[Saved data entries]
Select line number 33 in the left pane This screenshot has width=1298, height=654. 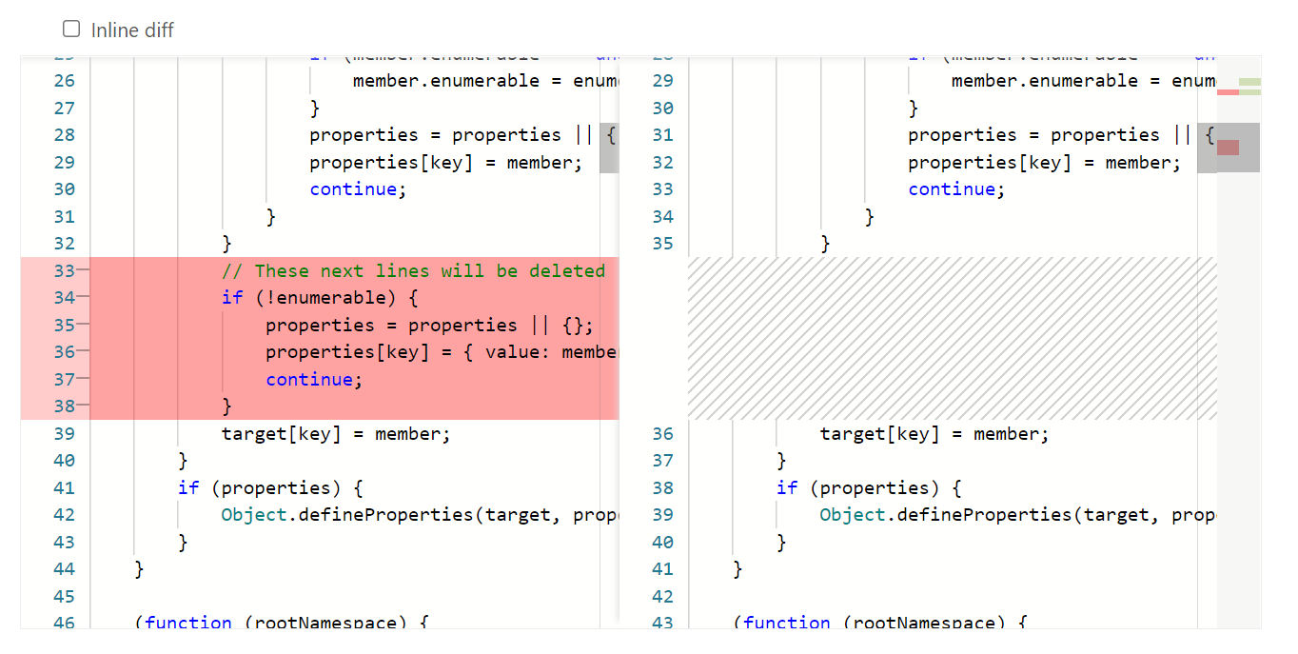pos(63,270)
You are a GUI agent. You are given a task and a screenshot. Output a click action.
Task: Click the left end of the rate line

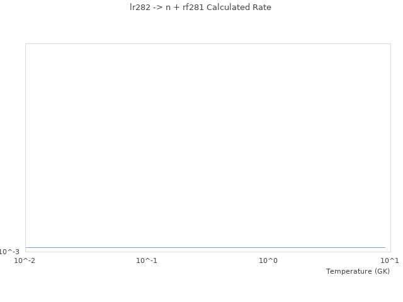click(26, 247)
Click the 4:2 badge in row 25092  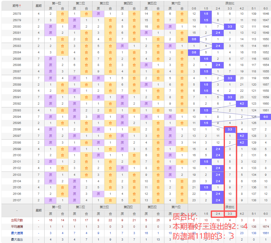(x=242, y=104)
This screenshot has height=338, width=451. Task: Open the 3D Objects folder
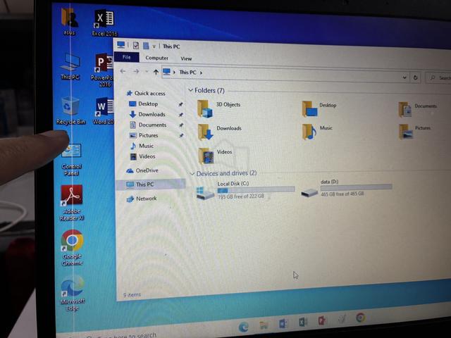point(219,108)
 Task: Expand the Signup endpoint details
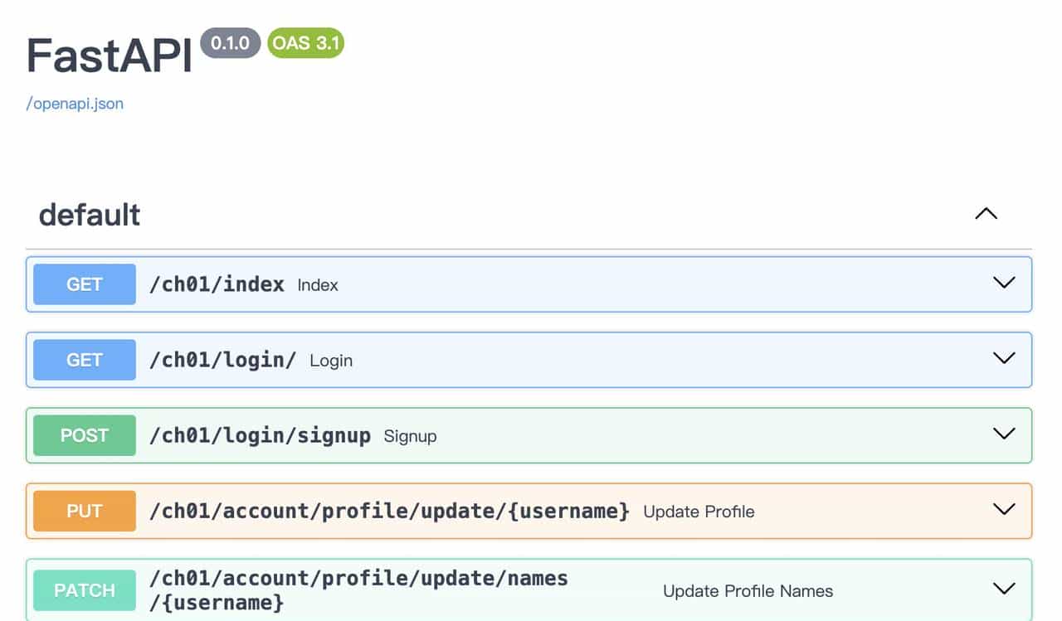coord(1004,434)
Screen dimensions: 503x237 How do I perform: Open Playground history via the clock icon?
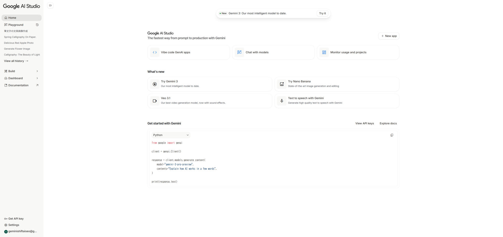pyautogui.click(x=37, y=25)
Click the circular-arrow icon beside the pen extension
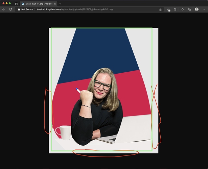Image resolution: width=208 pixels, height=169 pixels. 175,9
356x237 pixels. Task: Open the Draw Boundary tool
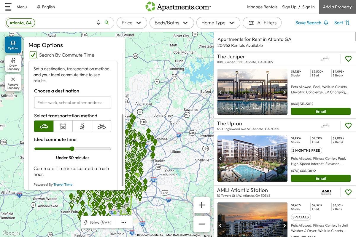coord(13,64)
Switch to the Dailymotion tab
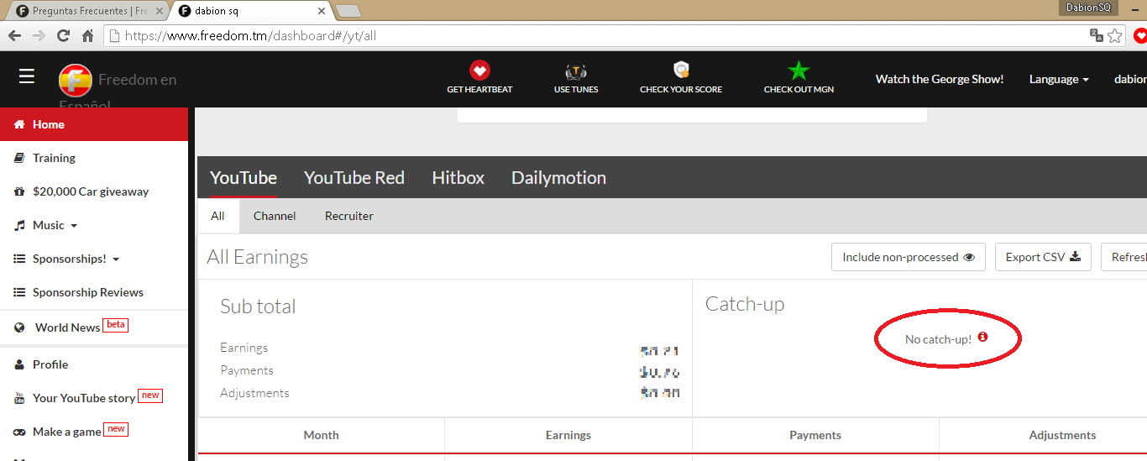 tap(558, 178)
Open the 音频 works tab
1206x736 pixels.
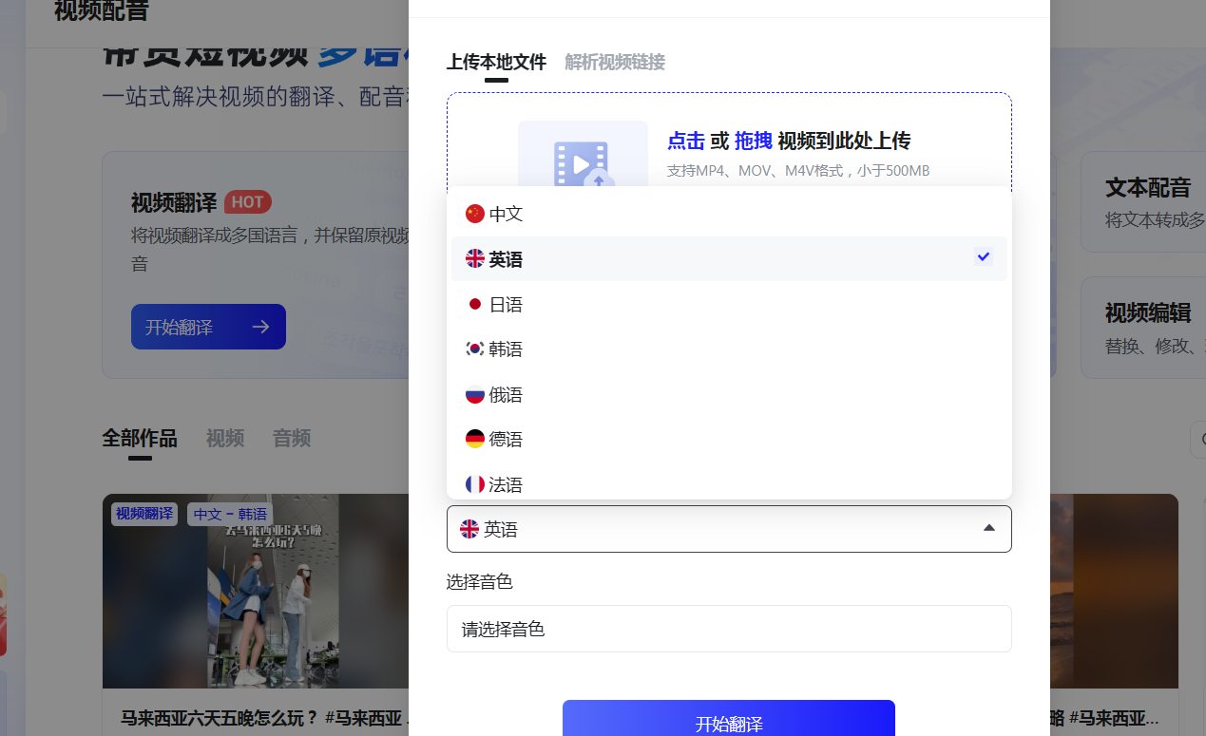[291, 438]
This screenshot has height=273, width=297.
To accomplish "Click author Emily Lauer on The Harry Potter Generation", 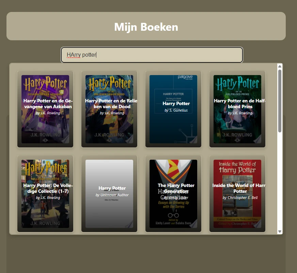I will pos(177,197).
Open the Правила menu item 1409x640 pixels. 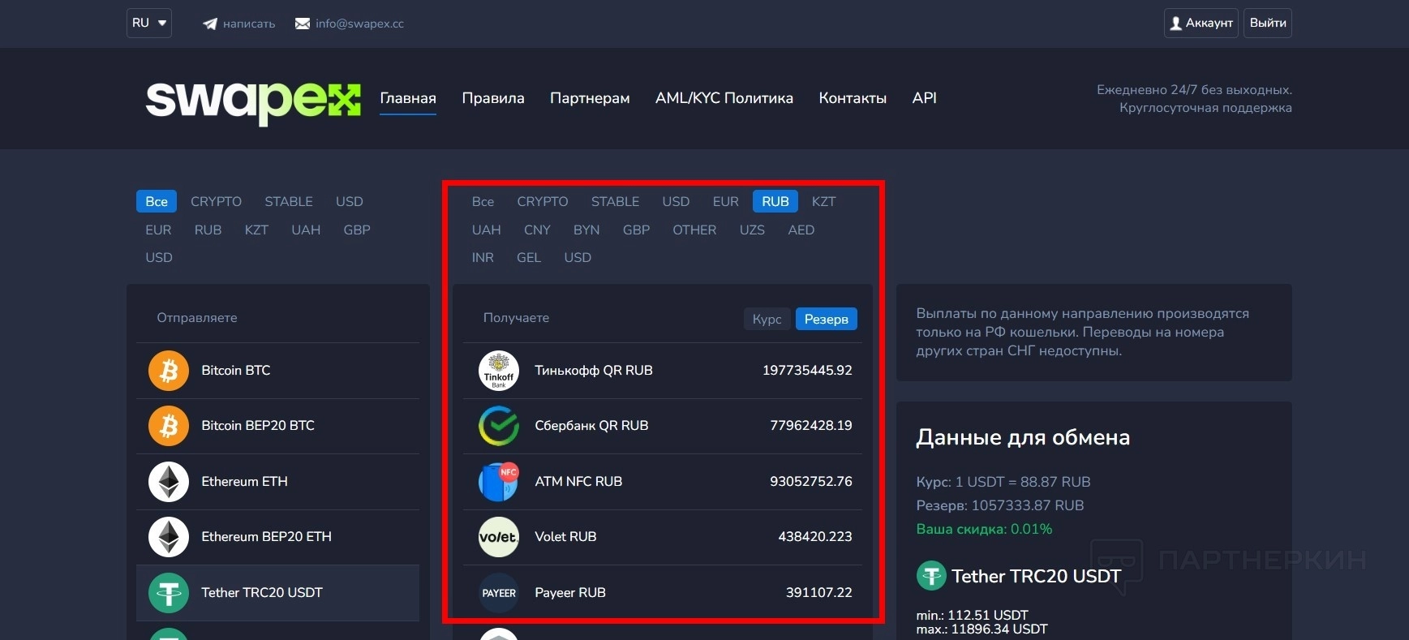[493, 98]
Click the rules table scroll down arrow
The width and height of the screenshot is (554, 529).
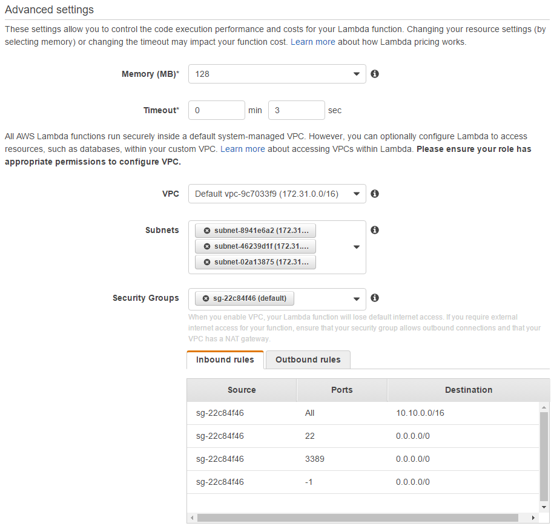coord(544,507)
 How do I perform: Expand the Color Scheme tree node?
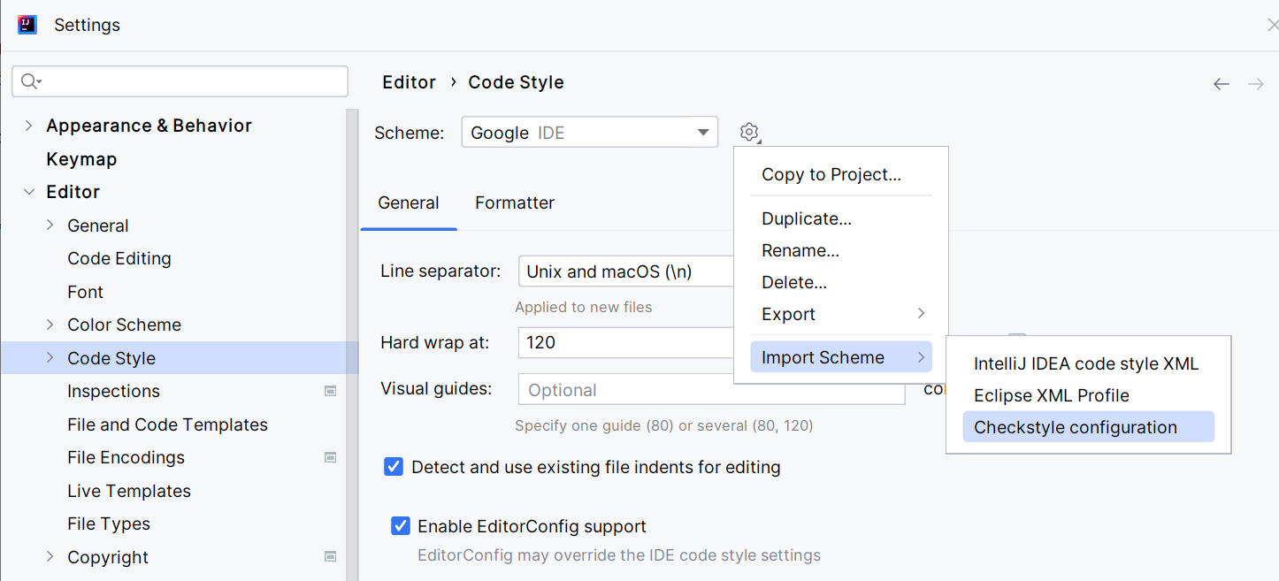(x=50, y=325)
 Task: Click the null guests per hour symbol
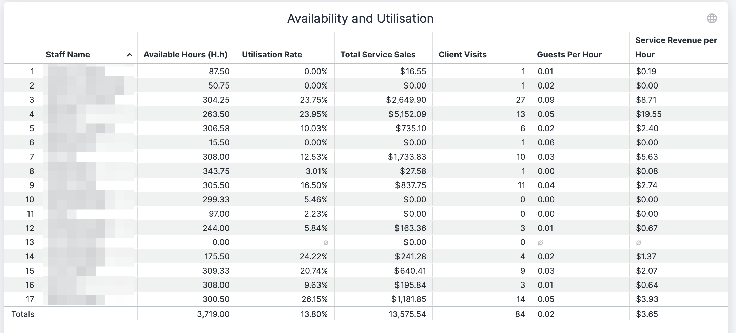(540, 243)
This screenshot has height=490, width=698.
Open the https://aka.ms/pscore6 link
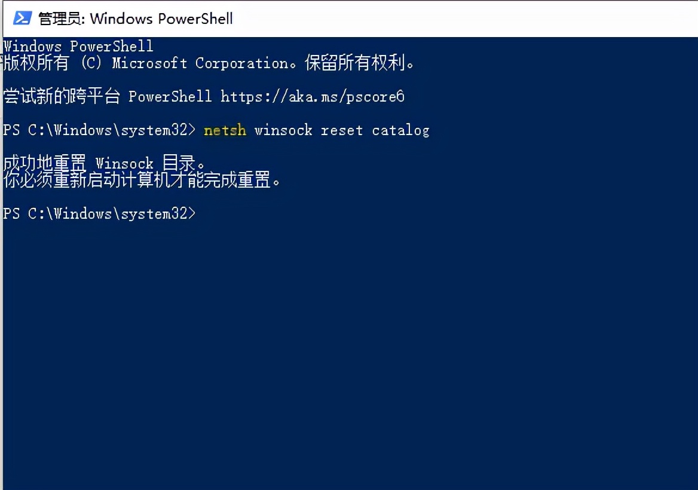point(313,96)
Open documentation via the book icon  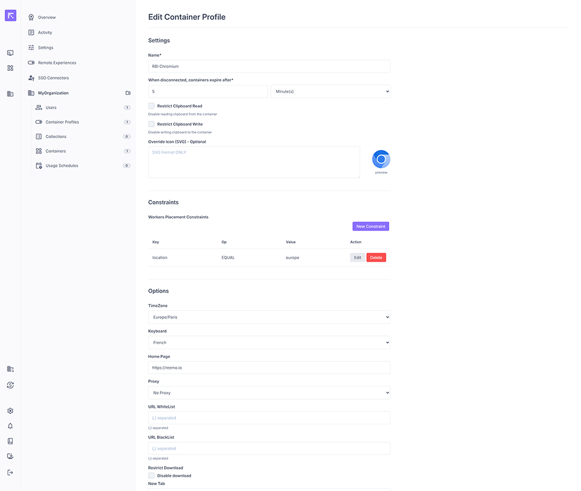point(10,441)
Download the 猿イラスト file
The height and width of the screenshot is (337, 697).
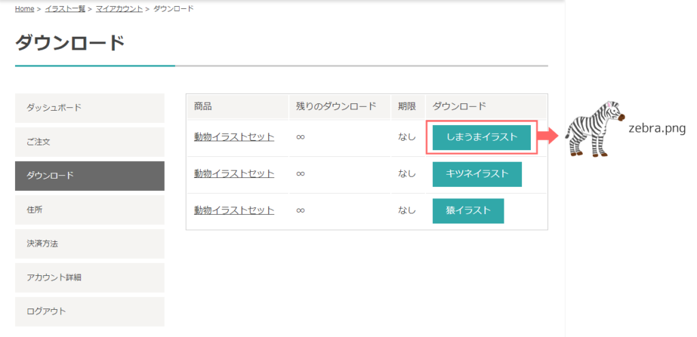pyautogui.click(x=468, y=211)
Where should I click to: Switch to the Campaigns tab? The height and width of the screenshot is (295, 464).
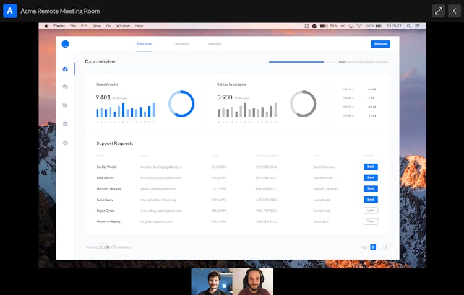pyautogui.click(x=181, y=44)
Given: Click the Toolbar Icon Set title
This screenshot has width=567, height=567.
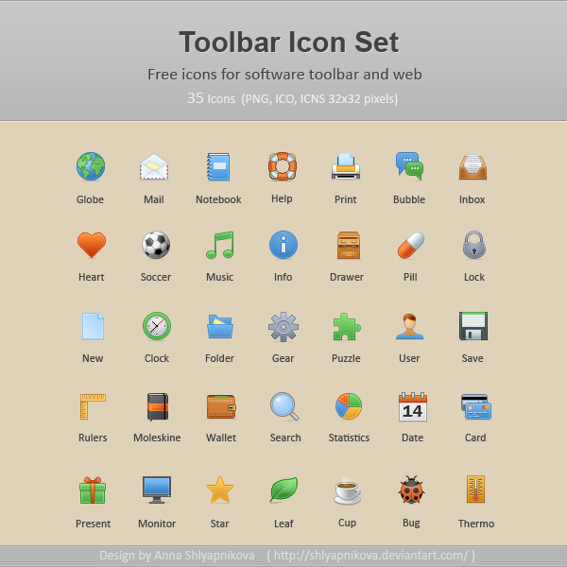Looking at the screenshot, I should click(x=288, y=43).
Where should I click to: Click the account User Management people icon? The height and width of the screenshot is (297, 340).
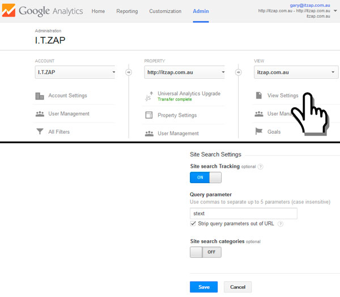point(40,114)
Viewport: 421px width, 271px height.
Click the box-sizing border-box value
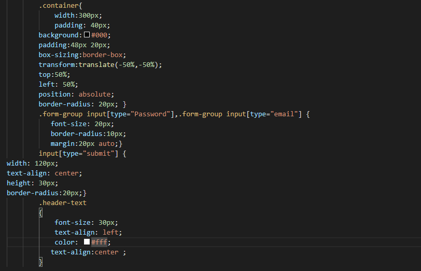click(x=103, y=55)
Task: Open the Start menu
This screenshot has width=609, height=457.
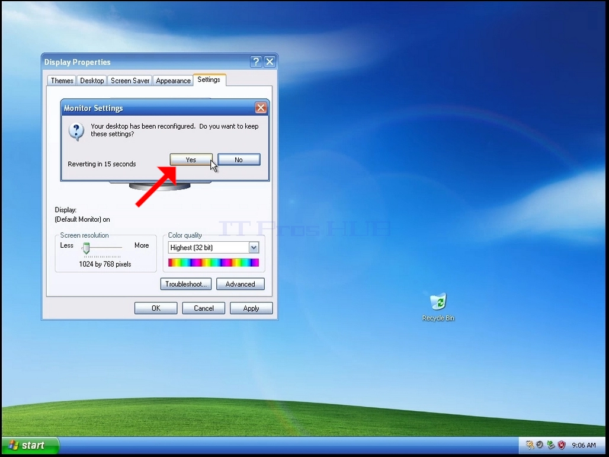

What is required -> Reproduce the records above exactly, but only from the line containing "Viewport: 421px width, 271px height." through the last line, both included, and without any pictures.

Answer to this task ->
Viewport: 421px width, 271px height.
Click the box-sizing border-box value
click(x=103, y=55)
Task: Open the Start menu
This screenshot has width=609, height=457.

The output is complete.